Tag Archives: Vegan

Recipe: Healthy Granola

Granola is a food that most of us enjoy for the taste and texture, but consider to be a food that is too high in calories to enjoy regularly. However, the source of the ‘high calories’ is very important to consider. This recipe is wheat free and contains various sources of fibre and healthy fats that we could all use in our diet. The soluble fibre in the oats can help lower blood cholesterol. The pumpkin, sunflower and chia seeds provide healthy fats and vitamin E in addition to fibre.
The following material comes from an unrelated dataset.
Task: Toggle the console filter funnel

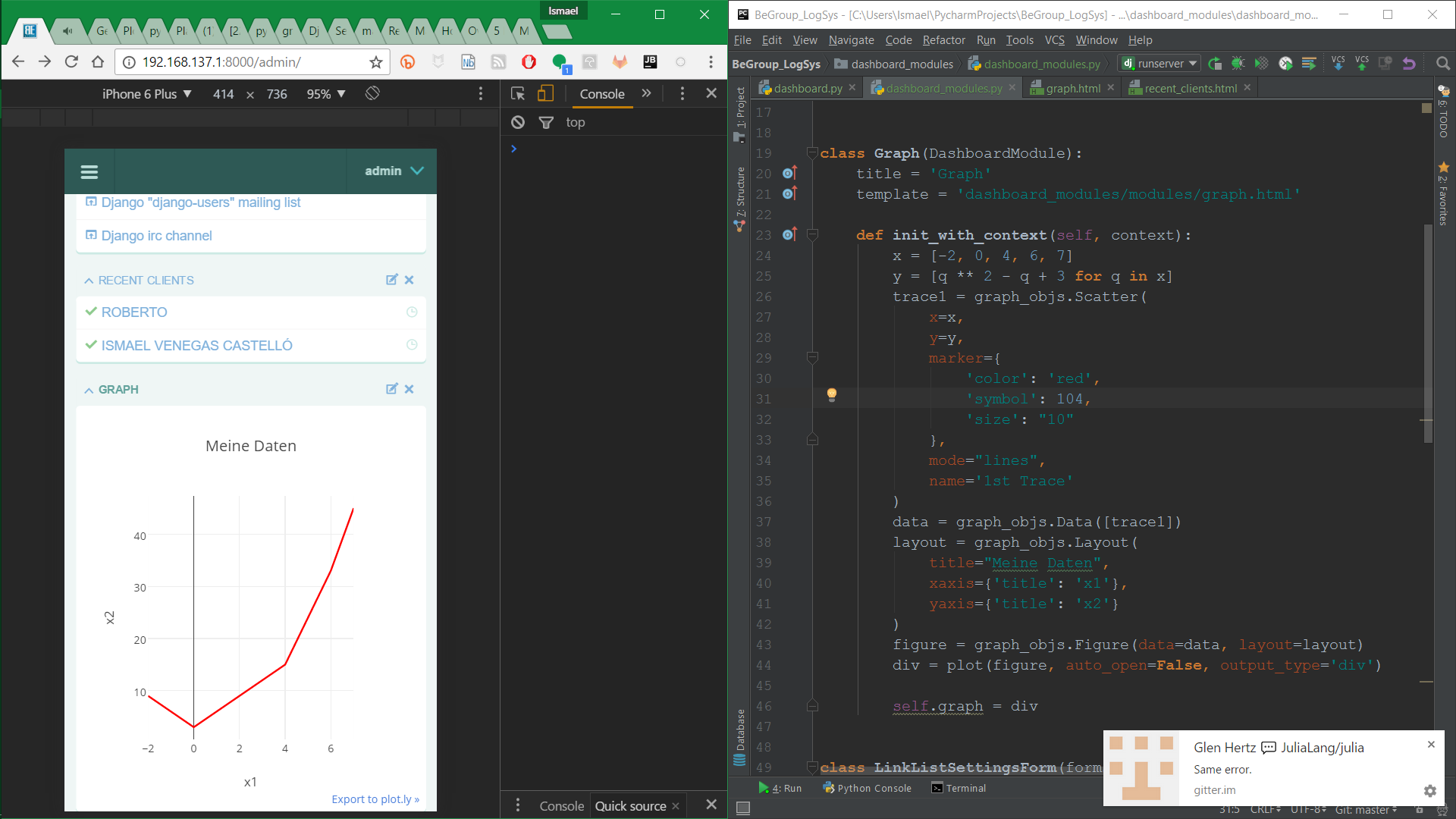Action: pyautogui.click(x=546, y=122)
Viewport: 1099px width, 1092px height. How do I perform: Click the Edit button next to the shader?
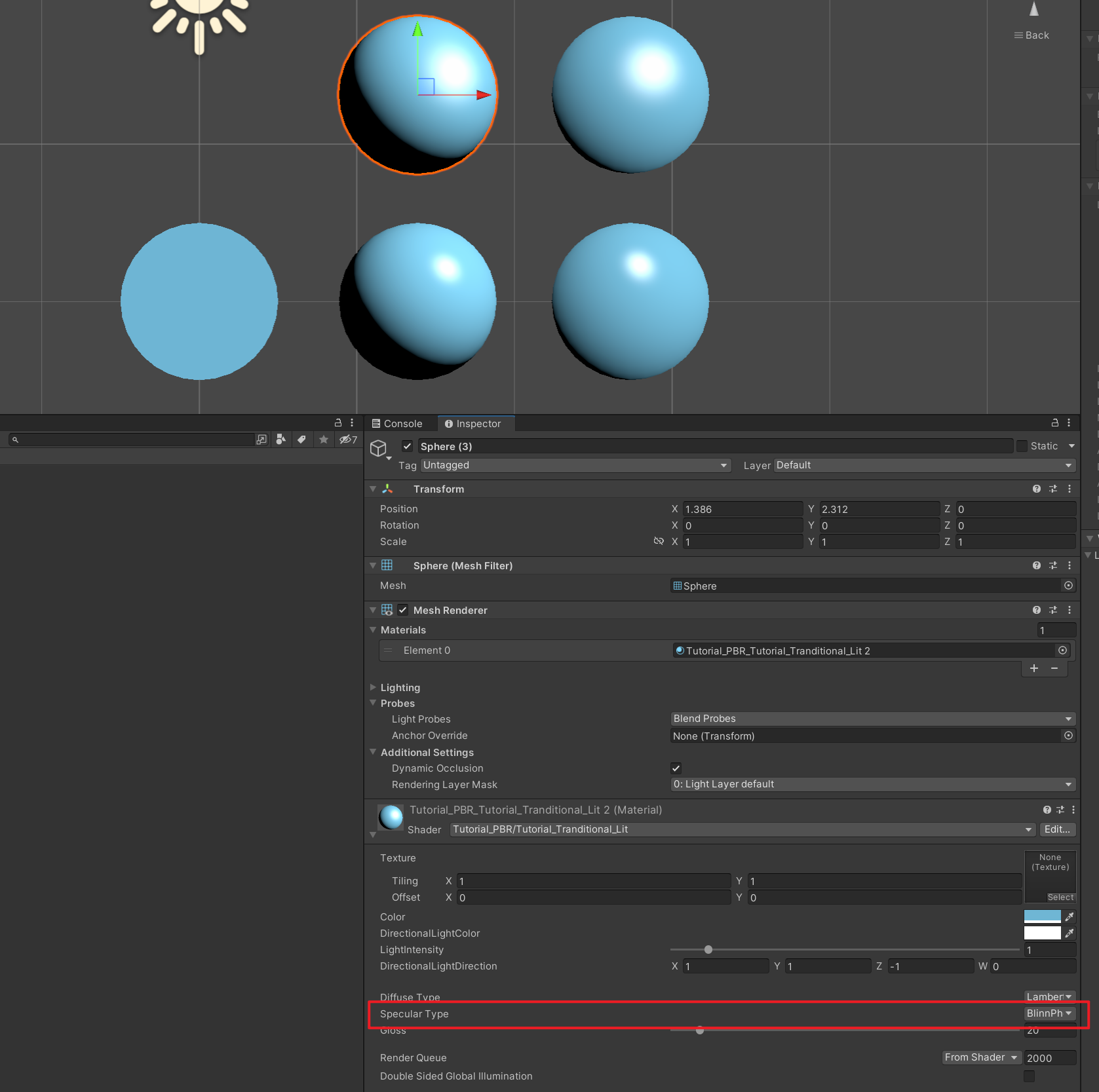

The coconut oil provides flavour and medium chain fatty acids, which help your cells absorb nutrients amongst other benefits.  I like to have granola for breakfast with non dairy milk, such as Coconut Dream, and fresh berries. I find it to be a great source of steady energy that tastes great at the same time. Many friends that have tried this granola just love to eat it out of hand as a quick snack.

4 cups old fashioned rolled oats

1/2 cup shredded coconut

1/4 cup ground flaxseed

1/4 cup oat bran

1/4 cup whole chia seeds

1/2 cup sunflower seeds

1/2 cup pumpkin seeds

1tsp ground cinnamon

6 tablespoons coconut oil

1/2 cup honey or maple syrup or combination

1 tsp vanilla extract

Preheat oven to 325 degrees. In a large bowl, mix together oats, coconut, ground flaxseed, oat bran,  chia seeds, sunflower seeds, pumpkin seeds and cinnamon. In a small sauce pan, melt together honey and/or maple syrup, coconut oil and vanilla extract. Pour liquid honey mixture over the oat mixture and toss to coat evenly. Spread mixture evenly on shallow rimmed baking sheet. Bake for 15 min, remove from oven, use a spatula to stir the mixture to ensure even browning. Bake a another 15-20 minutes until granola is crunchy and browned to your desired level.  Add 1/2 cup of your favourite dried fruits after the granola cools, if desired. Store in an airtight container. Try a 1/3-3/4 cup serving size to see what amount fits your energy needs.

Recipe: Red Lentil Soup

Here is an easy soup to make that is tasty, simple and nutritious. Lentil soup is a great way to start adding more legumes to your diet. They are a little easier to digest than beans, so it is a good way to get your body used to having more legumes with a minimal risk of gas. It is seasoned with tumeric (also gives the soup the yellow colour) and cumin, both of which have numerous health benefits, so use liberally to your taste. The soup is perfect with half a sandwich or a substantial salad as lunch or as a starter for dinner. Studies have shown that having soup aids in weight loss, because soup is satisfying to eat, but can be low in calories. Try this soup!

Red Lentil Soup
1 cup red lentils, rinsed
I tablespoon olive oil
1 onion, finely chopped
1 stalk of celery finely chopped
1 carrot, peeled and finely chopped
1 plum tomato, finely chopped
2 cups chicken or vegetable broth
2 cups water
1 bay leaf
1 tsp cumin
1 tsp tumeric
salt, pepper and lemon juice to taste
In a strainer, rinse lentils until water runs clear or foaming stops.
In a large pot, heat olive oil on medium high and saute onion, garlic, carrot, celery, and tomato until softened, about 5 minutes.
Add lentils, then broth, water, spices and bay leaf.
Bring to a boil, and simmer until lentils are soft about 25 minutes.
Season with salt, pepper and lemon juice to taste.
Blend with an immersion blender if desired.